> _WORK INSTRUCTIONS_: Lay out everything from the first line down through the line containing "The image size is (1024, 768)." as a numbered list, with blank lines omitted.

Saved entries
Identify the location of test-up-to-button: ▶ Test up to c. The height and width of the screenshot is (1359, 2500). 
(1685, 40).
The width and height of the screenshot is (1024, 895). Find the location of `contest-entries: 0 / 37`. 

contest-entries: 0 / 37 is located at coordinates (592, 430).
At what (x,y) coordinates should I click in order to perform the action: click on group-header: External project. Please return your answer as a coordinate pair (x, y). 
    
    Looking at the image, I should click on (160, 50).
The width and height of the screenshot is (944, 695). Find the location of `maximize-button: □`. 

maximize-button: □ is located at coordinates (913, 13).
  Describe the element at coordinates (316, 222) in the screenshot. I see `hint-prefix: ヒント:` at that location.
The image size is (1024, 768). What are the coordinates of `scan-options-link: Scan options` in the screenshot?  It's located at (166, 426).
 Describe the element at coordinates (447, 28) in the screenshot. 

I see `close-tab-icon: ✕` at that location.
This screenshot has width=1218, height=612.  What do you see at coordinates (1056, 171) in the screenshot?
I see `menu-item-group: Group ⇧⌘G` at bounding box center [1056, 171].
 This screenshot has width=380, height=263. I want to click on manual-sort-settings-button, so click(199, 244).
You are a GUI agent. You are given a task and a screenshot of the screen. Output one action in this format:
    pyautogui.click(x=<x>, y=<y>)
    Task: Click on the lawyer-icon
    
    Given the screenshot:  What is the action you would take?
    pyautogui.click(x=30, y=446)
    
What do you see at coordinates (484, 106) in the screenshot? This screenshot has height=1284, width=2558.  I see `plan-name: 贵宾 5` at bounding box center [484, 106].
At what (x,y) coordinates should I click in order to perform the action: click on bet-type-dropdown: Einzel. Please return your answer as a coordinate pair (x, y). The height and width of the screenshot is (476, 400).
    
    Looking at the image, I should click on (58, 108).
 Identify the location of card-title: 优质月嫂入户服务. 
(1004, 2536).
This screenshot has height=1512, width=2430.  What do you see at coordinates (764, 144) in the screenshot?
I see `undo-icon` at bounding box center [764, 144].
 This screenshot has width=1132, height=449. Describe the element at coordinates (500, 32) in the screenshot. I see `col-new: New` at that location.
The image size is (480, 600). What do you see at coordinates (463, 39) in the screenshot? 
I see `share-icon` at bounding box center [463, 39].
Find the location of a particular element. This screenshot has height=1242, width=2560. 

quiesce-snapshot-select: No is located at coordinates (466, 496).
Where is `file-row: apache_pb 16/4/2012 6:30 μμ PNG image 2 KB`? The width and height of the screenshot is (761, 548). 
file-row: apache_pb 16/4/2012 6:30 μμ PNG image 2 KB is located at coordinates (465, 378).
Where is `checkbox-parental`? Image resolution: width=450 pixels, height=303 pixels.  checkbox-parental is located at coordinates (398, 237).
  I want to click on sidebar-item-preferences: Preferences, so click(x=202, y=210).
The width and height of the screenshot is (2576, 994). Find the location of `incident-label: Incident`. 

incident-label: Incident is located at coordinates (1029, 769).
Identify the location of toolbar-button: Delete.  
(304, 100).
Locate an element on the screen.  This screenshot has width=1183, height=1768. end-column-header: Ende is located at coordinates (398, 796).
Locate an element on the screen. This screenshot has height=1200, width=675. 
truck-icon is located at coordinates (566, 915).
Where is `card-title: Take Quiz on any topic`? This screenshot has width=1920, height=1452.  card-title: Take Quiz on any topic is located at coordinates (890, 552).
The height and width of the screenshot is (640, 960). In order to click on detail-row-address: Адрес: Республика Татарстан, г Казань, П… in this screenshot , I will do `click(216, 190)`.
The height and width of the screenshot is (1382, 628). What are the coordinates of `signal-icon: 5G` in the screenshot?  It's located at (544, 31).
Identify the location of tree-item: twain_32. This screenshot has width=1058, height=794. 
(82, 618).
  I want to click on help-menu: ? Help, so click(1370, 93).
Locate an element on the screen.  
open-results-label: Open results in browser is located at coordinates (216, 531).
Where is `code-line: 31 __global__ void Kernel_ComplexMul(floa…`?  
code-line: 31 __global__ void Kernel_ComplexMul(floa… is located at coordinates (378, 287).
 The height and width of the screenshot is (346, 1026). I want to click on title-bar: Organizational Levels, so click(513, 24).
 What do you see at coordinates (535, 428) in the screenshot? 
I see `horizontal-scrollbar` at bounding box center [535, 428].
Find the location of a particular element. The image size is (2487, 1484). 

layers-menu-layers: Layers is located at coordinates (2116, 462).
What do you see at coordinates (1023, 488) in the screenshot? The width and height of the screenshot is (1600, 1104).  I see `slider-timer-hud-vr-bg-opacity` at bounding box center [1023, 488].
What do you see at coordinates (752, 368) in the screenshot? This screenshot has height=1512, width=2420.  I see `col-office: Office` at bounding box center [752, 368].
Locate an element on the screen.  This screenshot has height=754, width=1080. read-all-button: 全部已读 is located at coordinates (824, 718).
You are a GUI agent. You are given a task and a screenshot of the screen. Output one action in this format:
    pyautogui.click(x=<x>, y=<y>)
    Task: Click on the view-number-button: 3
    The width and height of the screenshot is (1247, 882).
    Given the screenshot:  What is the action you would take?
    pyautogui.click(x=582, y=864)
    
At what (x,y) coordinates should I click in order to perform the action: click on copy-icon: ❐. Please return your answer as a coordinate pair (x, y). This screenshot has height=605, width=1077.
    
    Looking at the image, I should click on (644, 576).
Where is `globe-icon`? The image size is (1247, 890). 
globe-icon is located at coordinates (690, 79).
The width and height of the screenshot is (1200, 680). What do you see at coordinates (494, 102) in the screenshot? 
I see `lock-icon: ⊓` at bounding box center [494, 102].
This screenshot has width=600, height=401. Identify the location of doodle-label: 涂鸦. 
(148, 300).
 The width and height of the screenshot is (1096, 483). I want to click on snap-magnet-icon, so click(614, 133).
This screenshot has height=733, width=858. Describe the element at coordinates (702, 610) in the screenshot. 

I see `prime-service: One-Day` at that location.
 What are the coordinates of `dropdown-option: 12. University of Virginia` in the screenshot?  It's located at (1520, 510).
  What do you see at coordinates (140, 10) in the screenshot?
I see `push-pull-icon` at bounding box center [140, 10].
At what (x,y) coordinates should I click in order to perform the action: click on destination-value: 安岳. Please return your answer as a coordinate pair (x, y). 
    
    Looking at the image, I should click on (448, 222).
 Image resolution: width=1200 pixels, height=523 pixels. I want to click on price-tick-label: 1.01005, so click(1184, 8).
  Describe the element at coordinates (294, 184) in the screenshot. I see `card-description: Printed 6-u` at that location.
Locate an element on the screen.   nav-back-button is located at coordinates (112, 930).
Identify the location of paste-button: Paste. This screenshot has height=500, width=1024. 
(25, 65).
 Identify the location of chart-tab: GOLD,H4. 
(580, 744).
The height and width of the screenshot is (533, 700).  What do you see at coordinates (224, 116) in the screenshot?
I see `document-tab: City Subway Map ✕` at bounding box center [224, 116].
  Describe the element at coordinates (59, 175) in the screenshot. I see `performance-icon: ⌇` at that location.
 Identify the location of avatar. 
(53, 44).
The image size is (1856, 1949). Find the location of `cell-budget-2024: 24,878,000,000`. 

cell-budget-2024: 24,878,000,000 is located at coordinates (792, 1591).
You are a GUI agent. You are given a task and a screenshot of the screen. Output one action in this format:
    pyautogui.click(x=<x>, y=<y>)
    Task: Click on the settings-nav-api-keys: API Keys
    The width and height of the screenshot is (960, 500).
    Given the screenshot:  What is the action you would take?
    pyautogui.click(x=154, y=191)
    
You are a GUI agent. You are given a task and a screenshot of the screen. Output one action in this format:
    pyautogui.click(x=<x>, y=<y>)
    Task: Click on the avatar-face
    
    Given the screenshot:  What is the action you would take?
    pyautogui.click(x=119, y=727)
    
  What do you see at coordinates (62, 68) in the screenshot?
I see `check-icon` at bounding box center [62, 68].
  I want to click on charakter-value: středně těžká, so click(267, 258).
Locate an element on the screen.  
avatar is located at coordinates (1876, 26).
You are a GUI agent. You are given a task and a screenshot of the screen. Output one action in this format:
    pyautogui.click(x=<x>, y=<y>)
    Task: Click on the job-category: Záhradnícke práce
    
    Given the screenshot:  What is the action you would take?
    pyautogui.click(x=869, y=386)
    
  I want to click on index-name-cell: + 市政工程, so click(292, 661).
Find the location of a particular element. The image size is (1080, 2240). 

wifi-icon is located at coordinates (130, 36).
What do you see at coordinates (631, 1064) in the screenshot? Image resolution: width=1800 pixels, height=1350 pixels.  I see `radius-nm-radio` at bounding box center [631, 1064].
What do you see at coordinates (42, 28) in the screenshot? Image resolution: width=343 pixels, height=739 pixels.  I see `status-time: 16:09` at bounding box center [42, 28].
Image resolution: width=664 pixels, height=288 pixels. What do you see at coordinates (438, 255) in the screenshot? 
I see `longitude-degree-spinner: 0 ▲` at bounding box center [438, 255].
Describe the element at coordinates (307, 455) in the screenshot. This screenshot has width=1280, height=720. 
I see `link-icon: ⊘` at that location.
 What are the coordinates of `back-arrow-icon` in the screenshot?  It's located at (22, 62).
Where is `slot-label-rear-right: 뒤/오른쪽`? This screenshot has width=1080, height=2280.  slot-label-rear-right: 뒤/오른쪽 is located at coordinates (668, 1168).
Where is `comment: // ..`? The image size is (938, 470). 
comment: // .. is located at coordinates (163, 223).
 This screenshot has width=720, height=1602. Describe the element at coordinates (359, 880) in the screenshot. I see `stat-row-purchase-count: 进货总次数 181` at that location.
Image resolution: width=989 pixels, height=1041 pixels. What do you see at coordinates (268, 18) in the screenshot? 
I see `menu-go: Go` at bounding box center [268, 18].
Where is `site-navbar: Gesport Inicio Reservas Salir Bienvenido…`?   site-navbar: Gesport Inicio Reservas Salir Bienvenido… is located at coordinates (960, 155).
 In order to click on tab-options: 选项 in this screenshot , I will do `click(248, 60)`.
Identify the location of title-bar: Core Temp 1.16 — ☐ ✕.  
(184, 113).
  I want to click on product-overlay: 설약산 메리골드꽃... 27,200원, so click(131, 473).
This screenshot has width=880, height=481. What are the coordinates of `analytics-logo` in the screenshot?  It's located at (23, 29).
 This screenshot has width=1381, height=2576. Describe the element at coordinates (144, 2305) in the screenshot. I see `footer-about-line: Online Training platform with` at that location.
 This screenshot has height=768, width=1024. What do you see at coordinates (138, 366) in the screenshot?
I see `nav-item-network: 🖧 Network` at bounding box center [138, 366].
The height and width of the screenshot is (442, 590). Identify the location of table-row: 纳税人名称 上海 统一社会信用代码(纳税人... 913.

> _SOLUTION BELOW_:
1. Identify the location of test-up-to-button: ▶ Test up to c. The height and width of the screenshot is (1359, 2500). 
2. (1685, 40).
3. The width and height of the screenshot is (1024, 895). Find the location of `contest-entries: 0 / 37`. 
4. contest-entries: 0 / 37 is located at coordinates (592, 430).
5. At what (x,y) coordinates should I click in order to perform the action: click on group-header: External project. Please return your answer as a coordinate pair (x, y). 
6.     Looking at the image, I should click on (160, 50).
7. The width and height of the screenshot is (944, 695). Find the location of `maximize-button: □`. 
8. maximize-button: □ is located at coordinates (913, 13).
9.   Describe the element at coordinates (316, 222) in the screenshot. I see `hint-prefix: ヒント:` at that location.
10. The image size is (1024, 768). What are the coordinates of `scan-options-link: Scan options` in the screenshot?  It's located at (166, 426).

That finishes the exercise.